O examinador deve então submeter as Partes 1 e 3, e a Parte 2 se aplicável, ao ETS.
Essas diretrizes têm como objetivo ajudar candidatos com diversas deficiências visuais a identificar materiais profissionais adequados para apoiar solicitações de adaptação. Essa documentação é necessária para validar tanto a presença de uma deficiência quanto a necessidade de acomodações razoáveis para candidatos que buscam se registrar no Educational Testing Service (ETS). Essas diretrizes podem ser usadas para verificar a elegibilidade para adaptações razoáveis e apropriadas, conforme definido na Seção 504 da Lei de Reabilitação conforme alterada, e na Lei de Emendas dos Americanos com Deficiências (ADAAA), sendo destinadas ao uso por examinadores individuais e diagnosticadores qualificados. Após revisarmos seus materiais, podemos solicitar informações adicionais para esclarecer o grau de gravidade da sua deficiência e a razoabilidade das suas solicitações de adaptação. A ETS reconhece que as circunstâncias de cada candidato são únicas e que uma abordagem caso a caso para os requisitos de documentação é útil tanto para indivíduos quanto para seus avaliadores.
O ETS possui diretrizes separadas para documentação de dificuldades de aprendizagem (LD), transtorno de déficit de atenção/hiperatividade (TDAH), perda auditiva, deficiências físicas e condições crônicas relacionadas à saúde, além de deficiências psiquiátricas.
Cegueira legal: No olho mais bom, (1) acuidade visual de 20/200 ou menos com correção, ou (2) uma limitação do campo visual de modo que a parte mais larga do campo visual cubra um ângulo no máximo 20 graus.
Baixa visão: Comprometimento visual severo que normalmente melhora parcialmente, mas não é totalmente resolvido, com lentes corretivas.
Os examinadores devem ter a certeza de que os revisores da documentação sobre deficiência serão sensíveis ao analisar essas informações. Além disso, para salvaguardar a confidencialidade, os avaliadores podem reter ou redigir qualquer parte da documentação que não seja diretamente relevante para os critérios da ETS para estabelecer tanto uma deficiência, conforme definido pela ADAAA, quanto uma justificativa para as acomodações dos testes. A ETS não divulgará nenhuma informação sobre o diagnóstico ou condição médica de um indivíduo sem seu consentimento informado por escrito ou sob coação de processos legais. As informações serão divulgadas apenas com base de "necessidade de saber", exceto quando exigida em contrário por lei.

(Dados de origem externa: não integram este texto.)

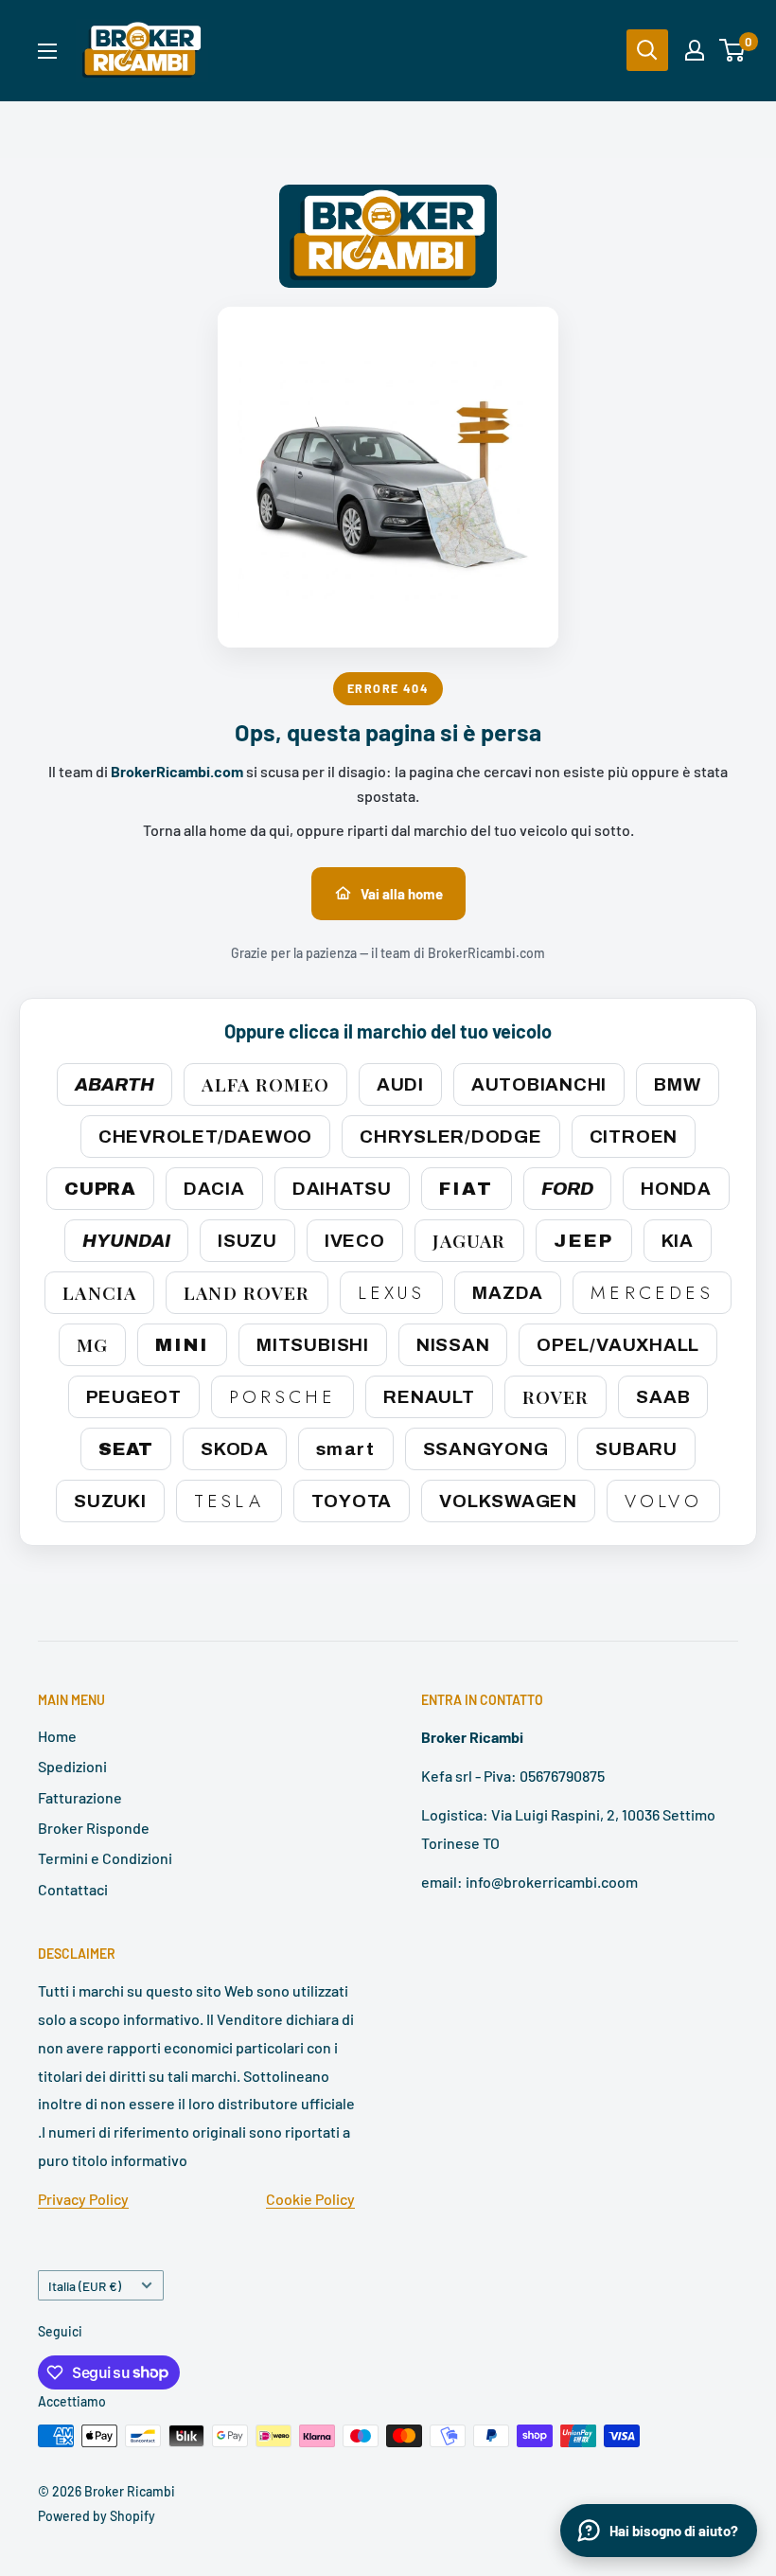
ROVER (556, 1396)
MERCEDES (652, 1293)
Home (57, 1736)
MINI (182, 1345)
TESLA (229, 1501)
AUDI (400, 1084)
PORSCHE (282, 1397)
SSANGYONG (486, 1449)
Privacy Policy (83, 2199)
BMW (677, 1084)
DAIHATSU (342, 1189)
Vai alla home (402, 893)
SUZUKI (110, 1501)
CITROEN (634, 1136)
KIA (677, 1241)
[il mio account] (694, 50)
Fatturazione (80, 1797)
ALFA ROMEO (265, 1084)
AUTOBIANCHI (539, 1084)
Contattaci (73, 1889)
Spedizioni (72, 1766)
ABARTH (114, 1084)
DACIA (214, 1189)
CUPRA (100, 1189)
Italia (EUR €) (84, 2286)
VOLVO (663, 1501)
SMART (346, 1449)
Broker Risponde (94, 1828)
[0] (733, 50)
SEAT (125, 1449)
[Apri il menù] (47, 51)
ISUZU (247, 1241)
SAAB (663, 1397)
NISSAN (453, 1345)
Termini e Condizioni (105, 1858)
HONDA (676, 1189)
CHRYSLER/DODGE (451, 1136)
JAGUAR (469, 1240)
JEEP (584, 1241)
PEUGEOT (134, 1397)
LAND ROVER (246, 1292)
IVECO (355, 1241)
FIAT (466, 1189)
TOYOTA (352, 1501)
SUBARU (636, 1449)
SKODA (235, 1449)
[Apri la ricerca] (647, 50)
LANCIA (99, 1292)
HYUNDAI (126, 1241)
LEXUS (392, 1293)
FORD (567, 1189)
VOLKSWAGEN (508, 1501)
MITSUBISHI (312, 1345)
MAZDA (507, 1293)
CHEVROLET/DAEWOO (205, 1136)
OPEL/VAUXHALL (618, 1345)
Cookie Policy (310, 2199)
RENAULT (428, 1397)
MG (92, 1344)
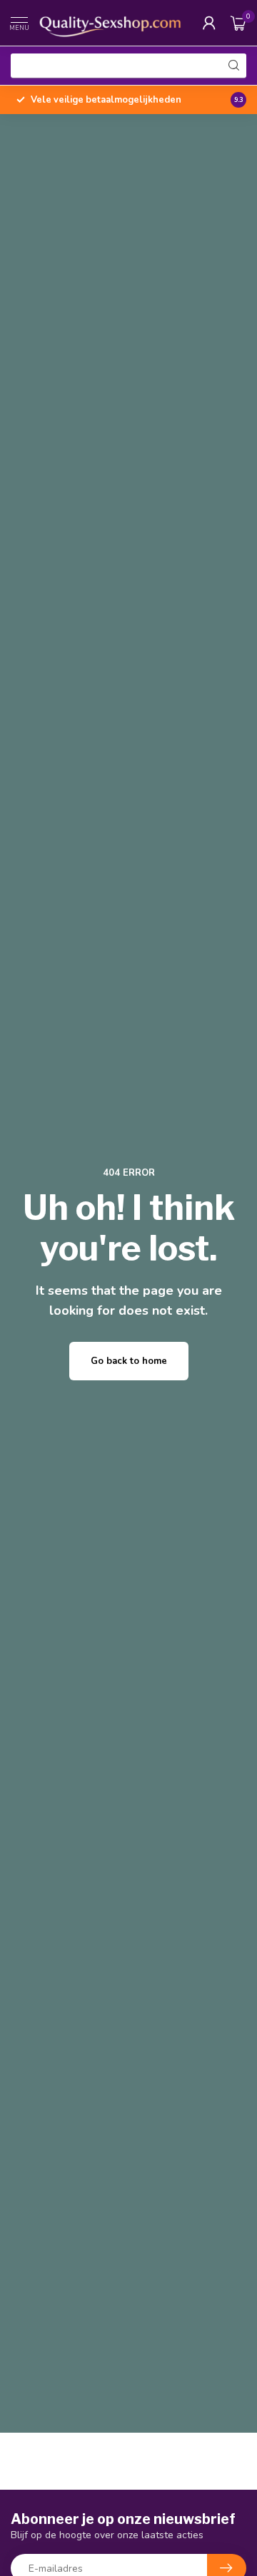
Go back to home (129, 1361)
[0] (238, 23)
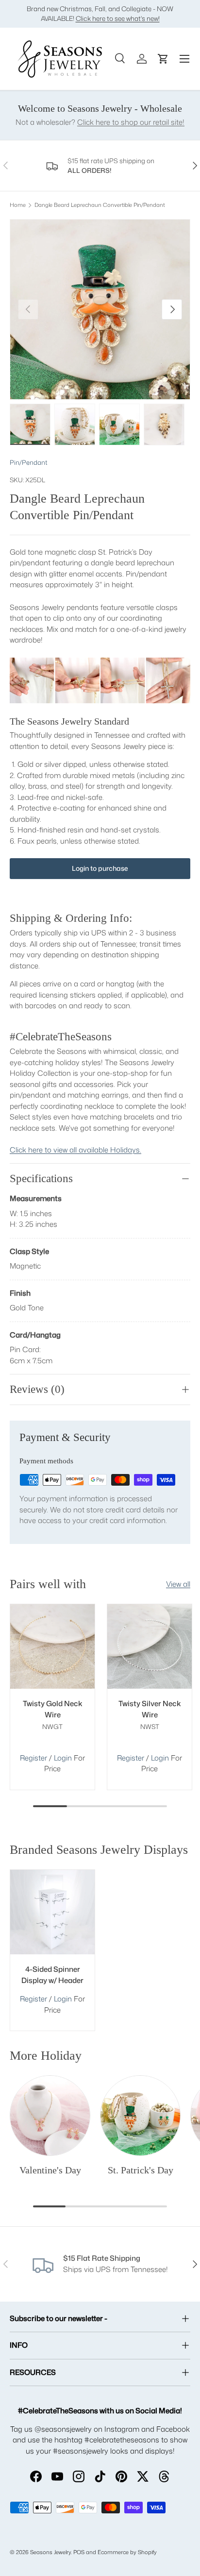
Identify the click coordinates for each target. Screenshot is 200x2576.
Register (33, 1758)
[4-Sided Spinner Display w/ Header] (52, 1912)
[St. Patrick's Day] (140, 2115)
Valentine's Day (50, 2170)
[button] (163, 58)
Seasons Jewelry (50, 2552)
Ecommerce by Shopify (127, 2552)
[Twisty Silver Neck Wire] (149, 1646)
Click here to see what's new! (118, 18)
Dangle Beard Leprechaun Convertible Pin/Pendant (99, 205)
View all (178, 1584)
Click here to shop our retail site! (130, 122)
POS (78, 2552)
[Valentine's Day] (50, 2115)
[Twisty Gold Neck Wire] (52, 1646)
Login (64, 1758)
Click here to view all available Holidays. (75, 1150)
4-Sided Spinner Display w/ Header (52, 1974)
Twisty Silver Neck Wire (149, 1709)
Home (18, 205)
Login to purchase (100, 868)
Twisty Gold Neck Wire (53, 1709)
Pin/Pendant (29, 462)
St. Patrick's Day (140, 2170)
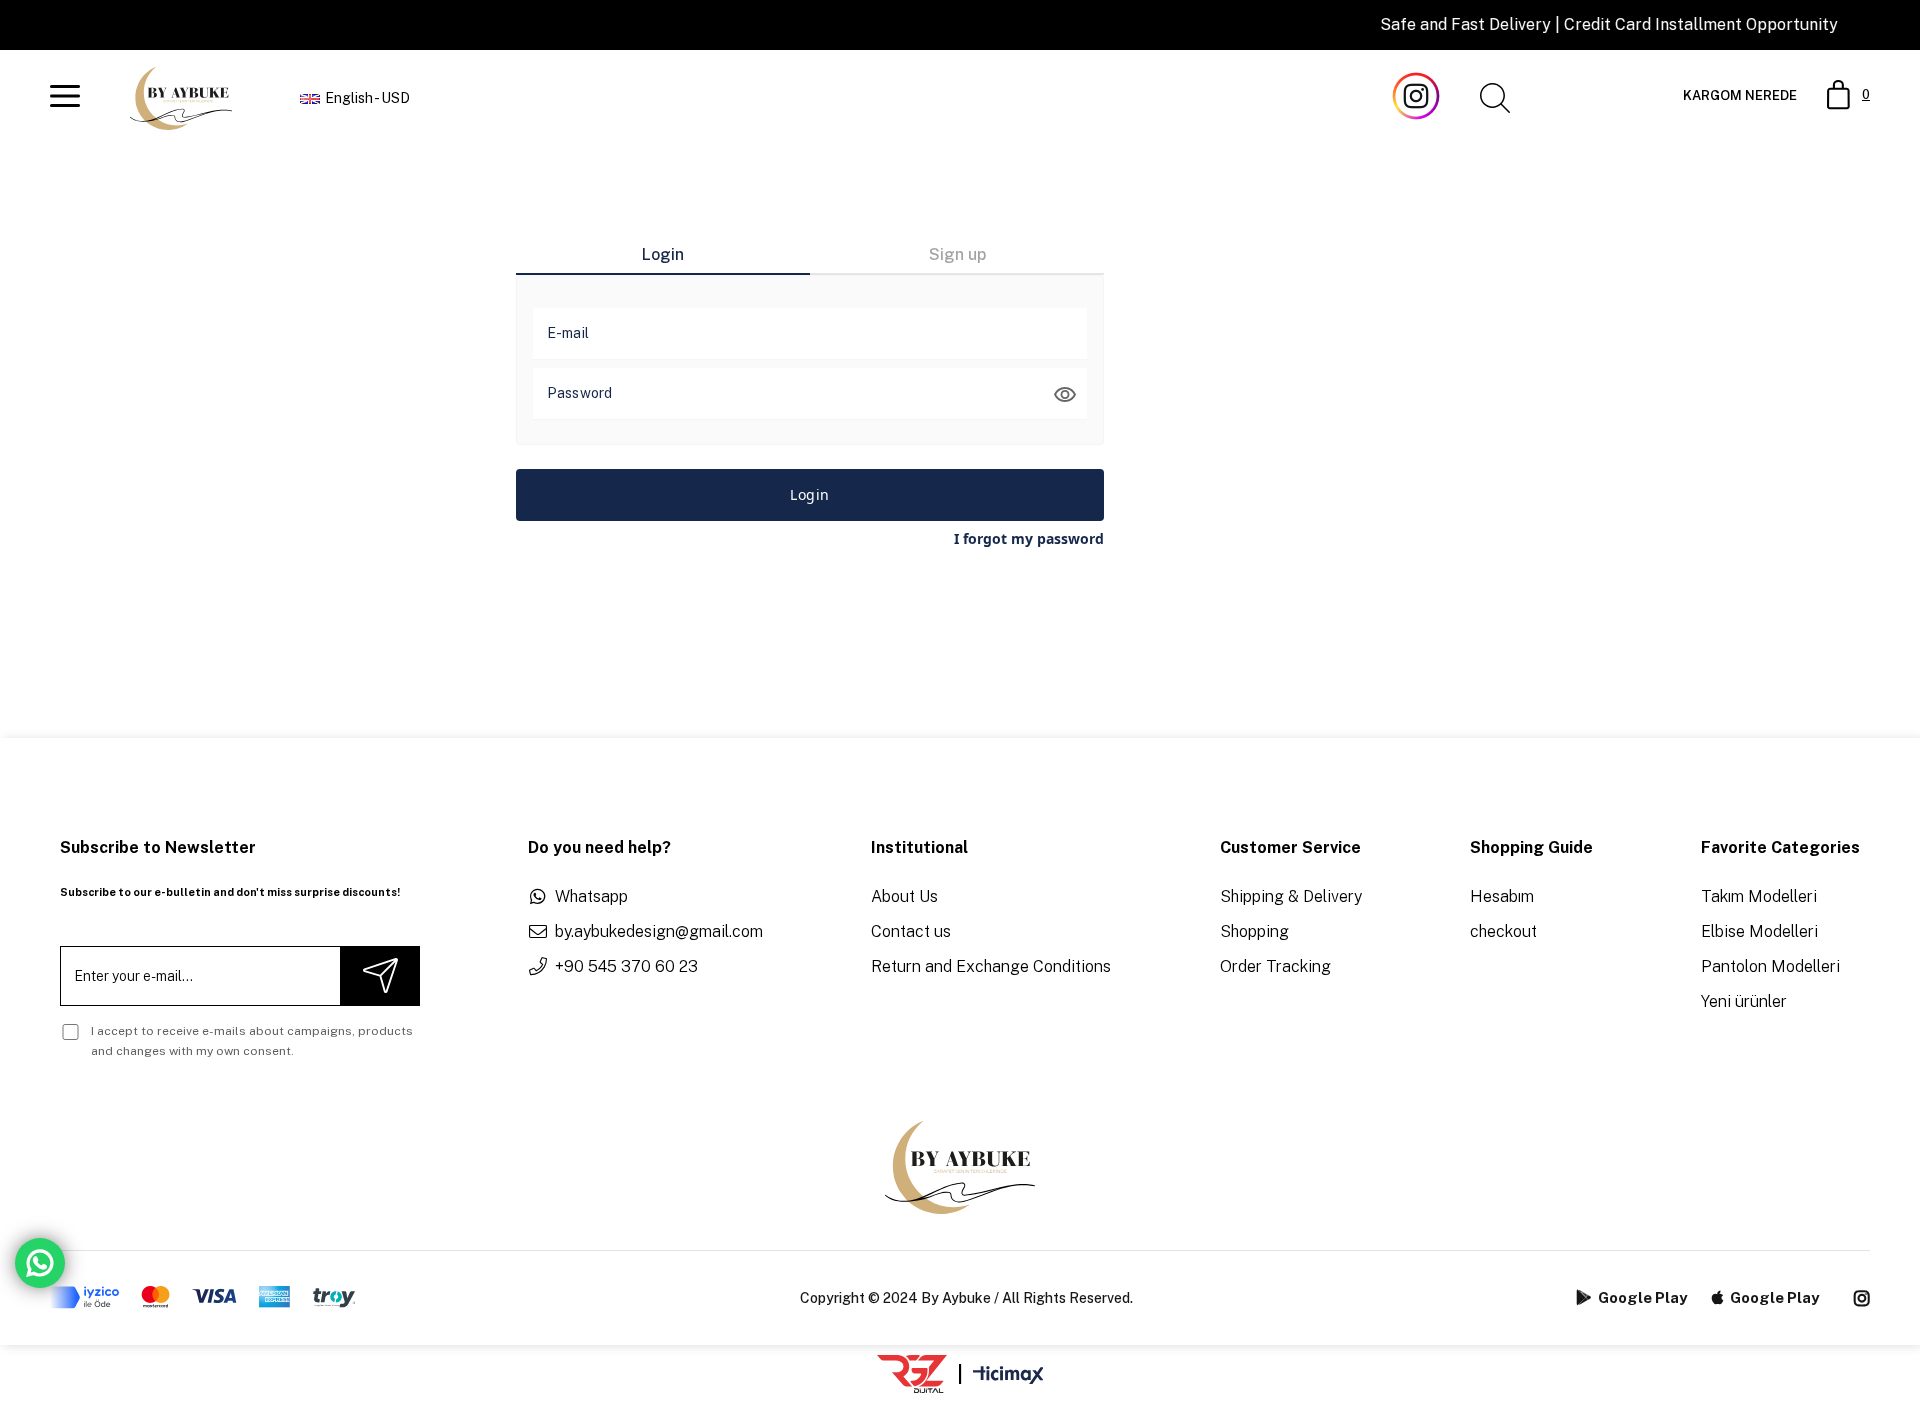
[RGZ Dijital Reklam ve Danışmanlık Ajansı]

De acordo com a Lei de Emendas à Lei dos Americanos com Deficiências (ADAAA) de 2008 e a Seção 504 da Lei de Reabilitação conforme alterada, indivíduos qualificados com deficiência estão protegidos contra discriminação e podem ter direito a acomodações razoáveis. A ADAAA define uma deficiência como uma deficiência física ou mental que limita substancialmente uma ou mais atividades principais da vida. As principais atividades da vida incluem, mas não se limitam a, cuidar de si mesmo, realizar tarefas manuais, ver, ouvir, comer, caminhar, ficar em pé, levantar peso, respirar, falar, comunicar-se, concentrar-se, ler e trabalhar.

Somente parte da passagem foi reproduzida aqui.